Art. 130 c.p.p.: errore verificatosi nel calcolo della pena

Cass. pen., Sez. IV, 29 maggio 2025, sentenza n. 20183
LA MASSIMA
“L’eventuale errore verificatosi nel calcolo della pena conseguente all’esclusione in appello di una circostanza aggravante ad effetto speciale, non dedotto nella fase di cognizione, non può essere rilevato nella fase esecutiva con la richiesta di errore materiale, non potendo farsi ricorso alla procedura di correzione dell’errore materiale da parte del giudice dell’esecuzione quando si realizzi un’indebita integrazione del dispositivo della sentenza di merito, che si risolve in una modifica rilevante, essenziale e significativamente innovativa del contenuto della decisione”.
IL CASO
Con l’ordinanza impugnata, la Corte d’Appello territorialmente competente, ex art. 130 c.p.p., provvedeva alla correzione dell’errore materiale contenuto nel dispositivo della sentenza emessa dalla stessa Corte nel luglio 2002 e con la quale il ricorrente era stato condannato alla pena di anni dieci di reclusione in relazione al reato previsto dall’art. 74 del D.P.R. 9 ottobre 1990, n. 309; nell’ordinanza si rilevava che la richiesta aveva a oggetto l’esclusione dell’aumento apportato per effetto dell’applicazione della circostanza aggravante prevista dall’art. 7 della L. n. 203/1991 (ora, art. 416-bis.1 c.p.), mai contestata all’imputato, con conseguente istanza di rideterminazione della pena, quantificata dal giudice della cognizione in anni dieci di reclusione a seguito della diminuente determinata dalla scelta del rito.
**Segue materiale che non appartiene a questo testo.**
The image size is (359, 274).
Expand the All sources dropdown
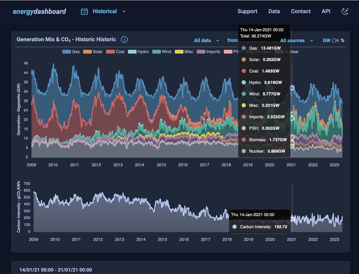[x=297, y=40]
La Corte competente asseriva che la richiesta di riduzione della pena non potesse essere accolta, atteso che la menzione della predetta aggravante non era stata posta alla base di alcun incremento effettivo della sanzione e che, in ogni caso, la sentenza era divenuta irrevocabile con conseguente impossibilità di intervenire in ordine al quantum della pena.
Procedeva pertanto ad eliminare dal dispositivo della sentenza la sola menzione della suddetta circostanza aggravante, ferma restando la sanzione finale di anni dieci di reclusione.
Avverso tale ordinanza proponeva ricorso per cassazione il ricorrente, articolato in un unico motivo, deducendo la violazione della legge penale in riferimento agli artt. 125, 133 c.p.p. e 74 T.U. stup.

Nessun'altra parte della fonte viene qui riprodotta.